Incarichi di formazione ai pensionati: la questione alle Sezioni Riunite?

Corte dei Conti, sezione regionale di controllo per la Sardegna, deliberazione n 94/2022/QMIG del 17 giugno 2022

Ha chiesto un Comune se possa essere conferito tale incarico retribuito ad un ex responsabile del servizio finanziario in quiescenza, per supportare l’ente e per svolgere attività di formazione operativa per il personale, fermo restando che lo stesso non potrebbe svolgere attività di responsabile del settore, neppure dei singoli procedimenti.


La Corte, sulla questione dell’ammissibilità oggettiva del parere proposto, riscontrato che, nella normativa della quale si chiede l’interpretazione, lo scopo di contenimento della spesa (pure sussistente) può legittimamente affiancarsi (seppure in
modo secondario) a quello della politica occupazionale, occorre verificare se, proprio in relazione alla sussistenza della presenza di siffatta finalità di contenimento e razionalizzazione della spesa, possa comunque essere esercitata la funzione consultiva di questa Corte. Pertanto, alla luce del contrasto giurisprudenziale, è opportuno rimettere la questione di massima al Presidente della
Corte dei conti per le determinazioni di competenza.
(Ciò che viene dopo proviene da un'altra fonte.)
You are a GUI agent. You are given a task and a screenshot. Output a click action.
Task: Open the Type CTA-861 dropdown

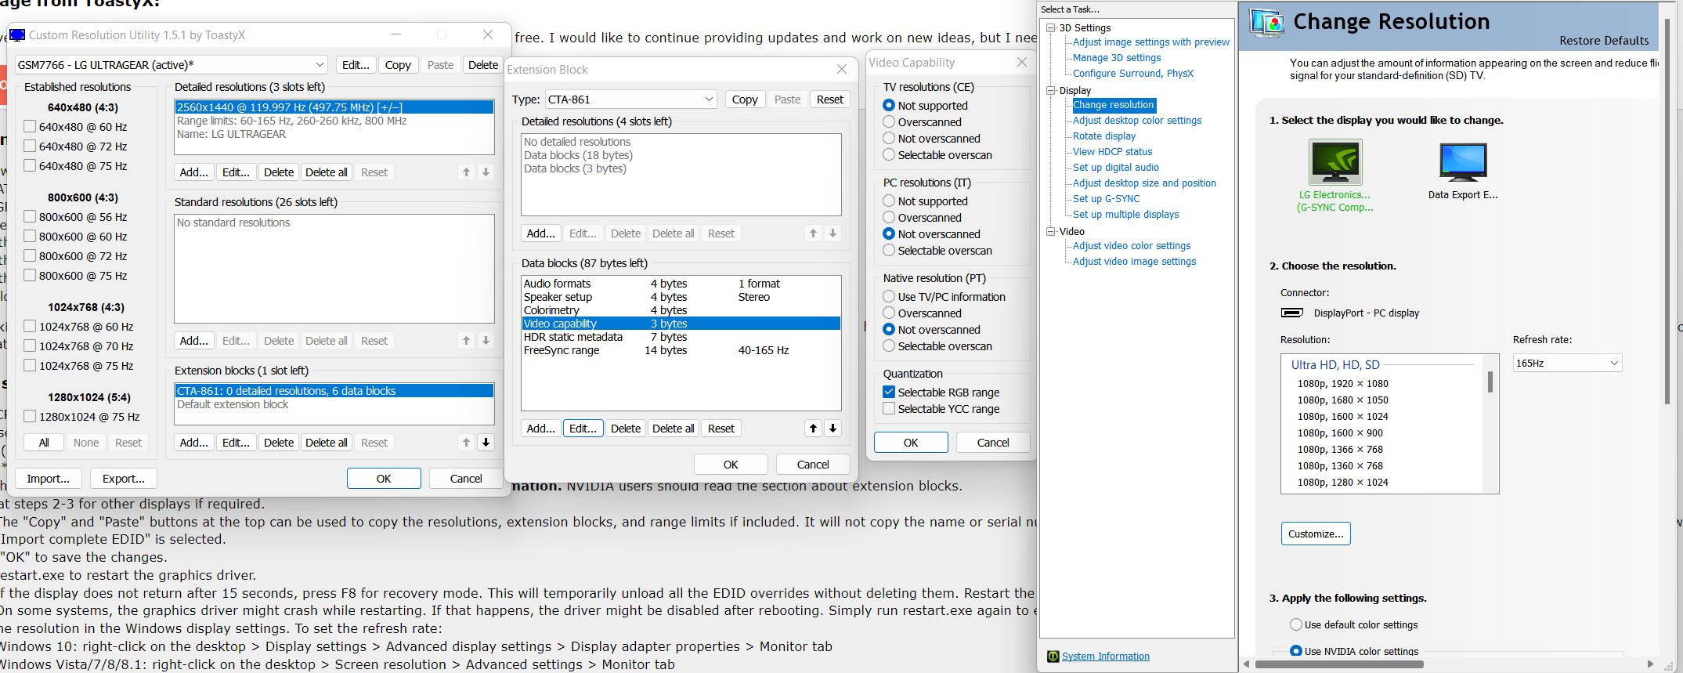click(x=630, y=100)
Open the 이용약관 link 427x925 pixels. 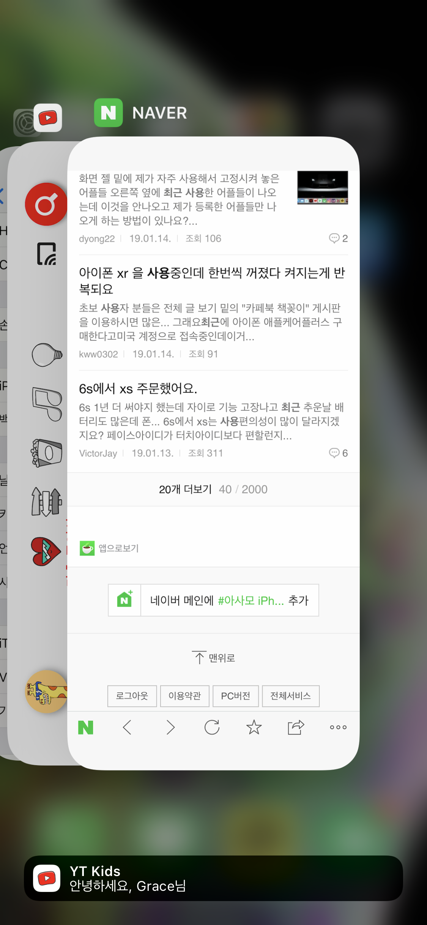[x=185, y=696]
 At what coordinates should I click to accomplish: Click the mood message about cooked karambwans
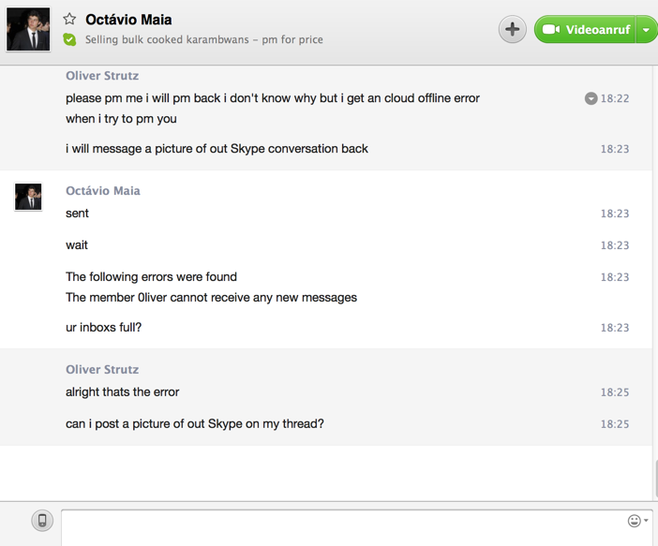pos(203,40)
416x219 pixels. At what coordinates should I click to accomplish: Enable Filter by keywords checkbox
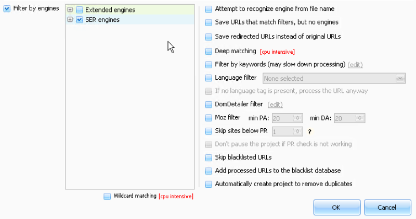click(209, 65)
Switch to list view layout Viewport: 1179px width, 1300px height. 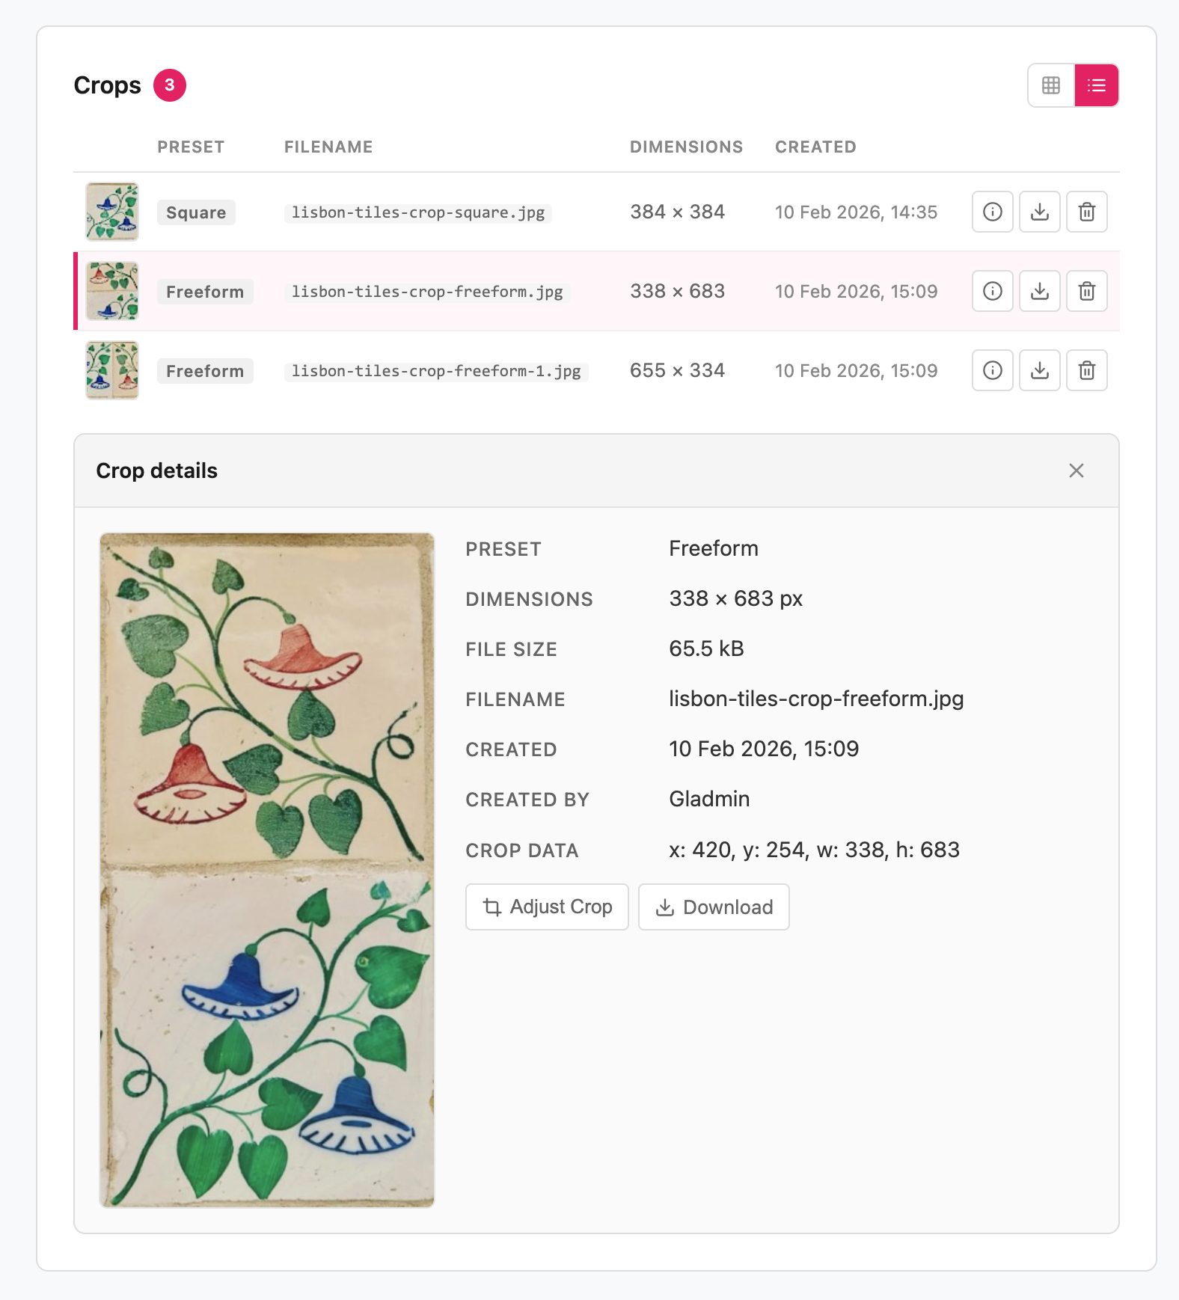(x=1096, y=85)
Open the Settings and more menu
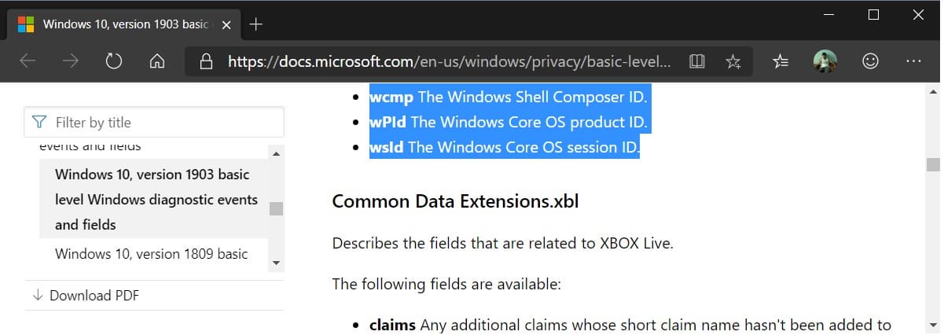Image resolution: width=944 pixels, height=335 pixels. coord(913,61)
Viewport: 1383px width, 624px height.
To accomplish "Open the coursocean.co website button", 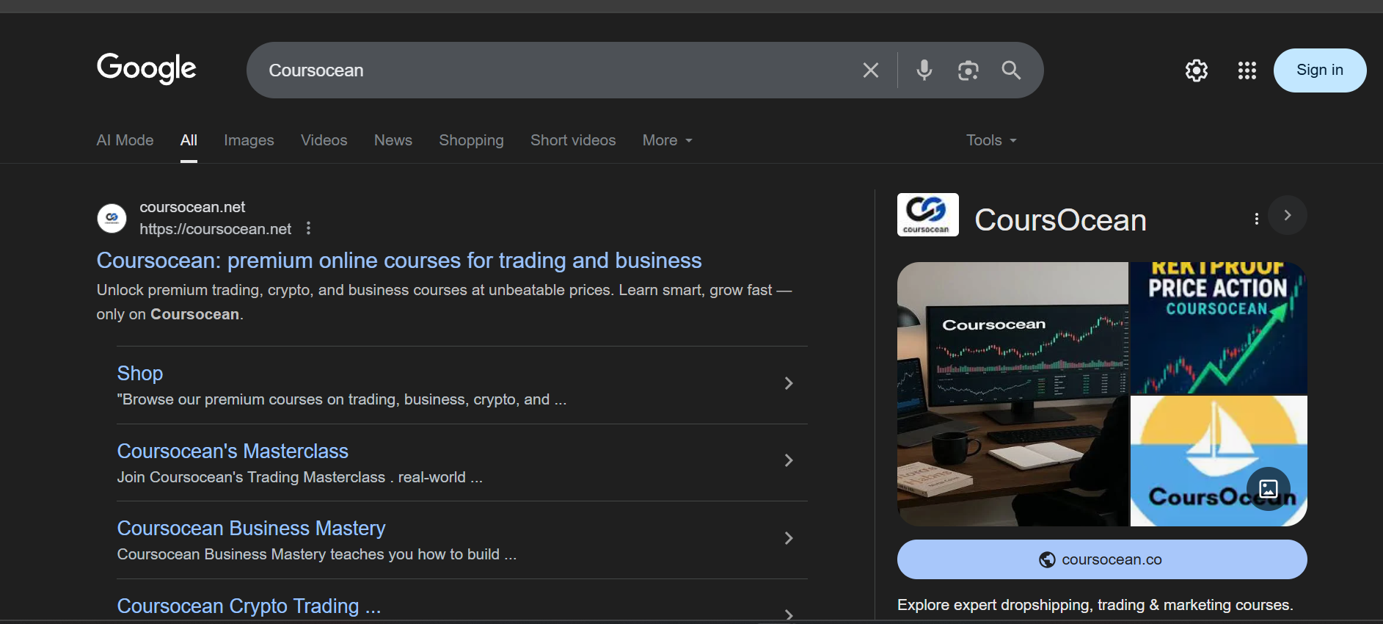I will 1101,559.
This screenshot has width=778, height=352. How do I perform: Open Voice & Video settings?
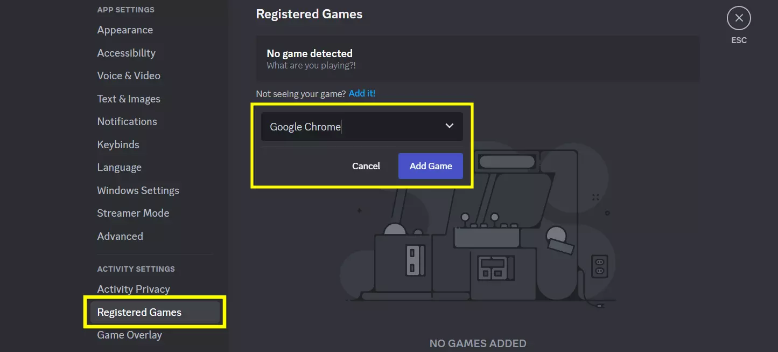[x=129, y=75]
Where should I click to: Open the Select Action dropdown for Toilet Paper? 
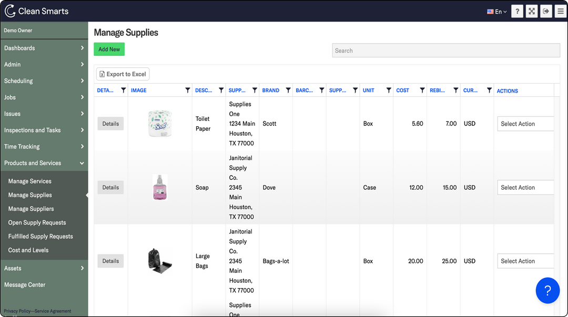point(525,124)
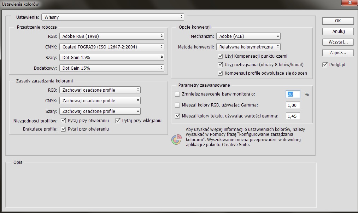This screenshot has width=358, height=213.
Task: Open the Ustawienia preset dropdown
Action: click(113, 17)

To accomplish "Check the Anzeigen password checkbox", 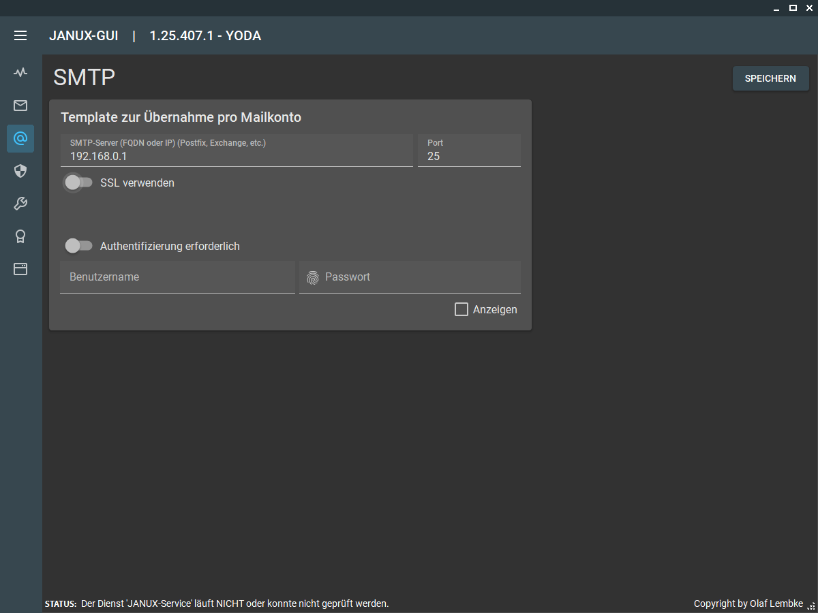I will [x=461, y=309].
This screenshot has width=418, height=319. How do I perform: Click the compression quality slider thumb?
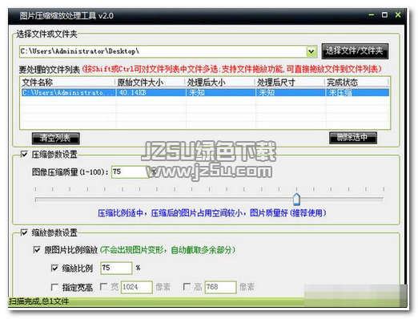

La Sezione ha quindi sospeso la decisione sul parere richiesto dal comune per sottoporre alle determinazioni del Presidente della Corte dei conti la seguente questione di massima: “se l’art. 5, comma 9^ del d.l. 6 luglio 2012, n. 95 possa essere interpretato nel senso che sia possibile retribuire, con contratto di lavoro autonomo, un funzionario in quiescenza (precedentemente in servizio presso l’ente locale) per supportare lo stesso ente e per svolgere attività di formazione operativa del relativo personale, fermo restando che lo stesso non potrebbe svolgere attività di responsabile del settore, neppure dei singoli procedimenti.

La pronuncia e il quesito non sembrano però tenere conto della posizione e delle circolari del Dipartimento della Funzione Pubblica.

Infatti la Circolare n. 6 del 4 dicembre 2014 del Ministro per la semplificazione e la pubblica amministrazione al paragrafo n. 5, rubricato “Incarichi consentiti”, recita che “Tutte le ipotesi di incarico o collaborazione non rientranti nelle categorie finora elencate sono da ritenersi sottratte ai divieti di cui alla disciplina in esame”, e, continuando, recita che “Sono poi ammessi gli incarichi di docenza. Peraltro, per evitare che il conferimento di un simile incarico consenta di aggirare i divieti esaminati, è necessario che si tratti di reali incarichi di docenza, in cui l’impegno didattico sia definito con precisione e il compenso sia commisurato all’attività didattica effettivamente svolta dal singolo destinatario dell’incarico”.

Tale disposizione è stata poi confermata dalla Circolare n. 4 del 2015 del medesimo Ministro. Tale indirizzo non è stato poi smentito dai plurimi pronunciamenti in materia delle sezioni regionali di controllo della Corte dei Conti (Corte dei Conti, sez. Puglia deliberazione n. 193/2014 e 204/2014, sez. Marche n. 181/2015, sez. Lombardia n. 425/2019, n. 180/2018 e n. 148/2017, sez. Piemonte n. 66/2018).